Durtal lowered his head, for this argument dismasted him; all the replies which could be imagined were remarkably weak, and the least feeble, that which consists in denying to ourselves the right to judge because we only see the details of the divine plan, because we can possess no general view of it cannot avail against that terrible phrase of Schopenhauer: "If God made the world I would not be that God, for the misery of the world would break my heart!"
"There is no haggling in the matter," he said to himself. "I can quite understand that sorrow is the true disinfectant of souls, yet I am obliged to ask myself why the Creator has not invented a less atrocious way of purifying us?
"Ah! when I think of the sufferings shut up in madhouses, and hospital wards, I am revolted, and inclined to doubt everything.
"If, again, grief were an antiseptic for future misdeeds or a detersive for past faults, one might again understand, but now it falls indifferently on the bad and on the good; it is blind. The best proof is the Virgin who was without spot, and who had not like her Son to expiate for us. She consequently ought not to be punished; yet she too underwent at the foot of Calvary the punishment exacted by this horrible law.
"Good; but then," replied Durtal, after a silence of reflection, "if the innocent Virgin has given us an example, by what right do we who are culpable dare to complain?
"No; we must therefore resolve to dwell in darkness, to live surrounded by enigmas. Money, love, nothing is clear; chance if it exist is as mysterious as Providence, and indeed still more so; it is inexplicable. God is at least an origin of the unknown, a key.
"An origin which is itself another secret, a key which opens nothing!

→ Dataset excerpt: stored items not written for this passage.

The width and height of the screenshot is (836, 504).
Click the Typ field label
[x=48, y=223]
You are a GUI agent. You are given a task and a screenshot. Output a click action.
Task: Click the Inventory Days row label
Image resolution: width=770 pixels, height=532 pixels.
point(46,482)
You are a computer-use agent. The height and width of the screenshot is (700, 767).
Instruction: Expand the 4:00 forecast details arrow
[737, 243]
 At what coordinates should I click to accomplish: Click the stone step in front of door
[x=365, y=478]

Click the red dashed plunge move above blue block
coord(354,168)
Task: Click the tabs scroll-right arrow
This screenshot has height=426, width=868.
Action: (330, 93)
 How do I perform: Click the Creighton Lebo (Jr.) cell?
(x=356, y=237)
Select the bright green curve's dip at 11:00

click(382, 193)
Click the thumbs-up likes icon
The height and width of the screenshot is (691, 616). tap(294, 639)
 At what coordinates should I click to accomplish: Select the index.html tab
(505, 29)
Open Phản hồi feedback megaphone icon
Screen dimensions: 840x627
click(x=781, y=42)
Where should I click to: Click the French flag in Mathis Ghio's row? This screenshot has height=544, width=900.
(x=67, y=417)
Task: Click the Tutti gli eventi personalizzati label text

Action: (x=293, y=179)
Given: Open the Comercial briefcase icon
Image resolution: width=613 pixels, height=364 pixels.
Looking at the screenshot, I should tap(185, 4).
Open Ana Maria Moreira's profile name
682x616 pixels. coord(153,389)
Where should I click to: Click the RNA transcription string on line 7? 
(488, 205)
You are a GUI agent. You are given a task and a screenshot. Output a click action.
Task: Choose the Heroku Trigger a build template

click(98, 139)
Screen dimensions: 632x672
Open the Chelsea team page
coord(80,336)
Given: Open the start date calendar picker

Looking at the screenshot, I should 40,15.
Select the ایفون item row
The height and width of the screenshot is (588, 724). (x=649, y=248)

"Ah! it is irritating," he said to himself, "to be thus harassed in every sense. Enough of it; besides these are questions which a theologian is alone able to discuss; I am unarmed, the game is not equal; I will not answer any more."
And he could not but hear a vague laughter which arose in him.
He quitted the garden, and directed his steps towards the chapel, but the fear of being seized again by the madness of blasphemy turned him away from it. Knowing not whither to go, he regained his cell, saying to himself, that he ought not to wrangle thus; yes, but how could he help hearing the cavils which rose he knew not whence? He almost shouted aloud: "Be silent, let the other speak!"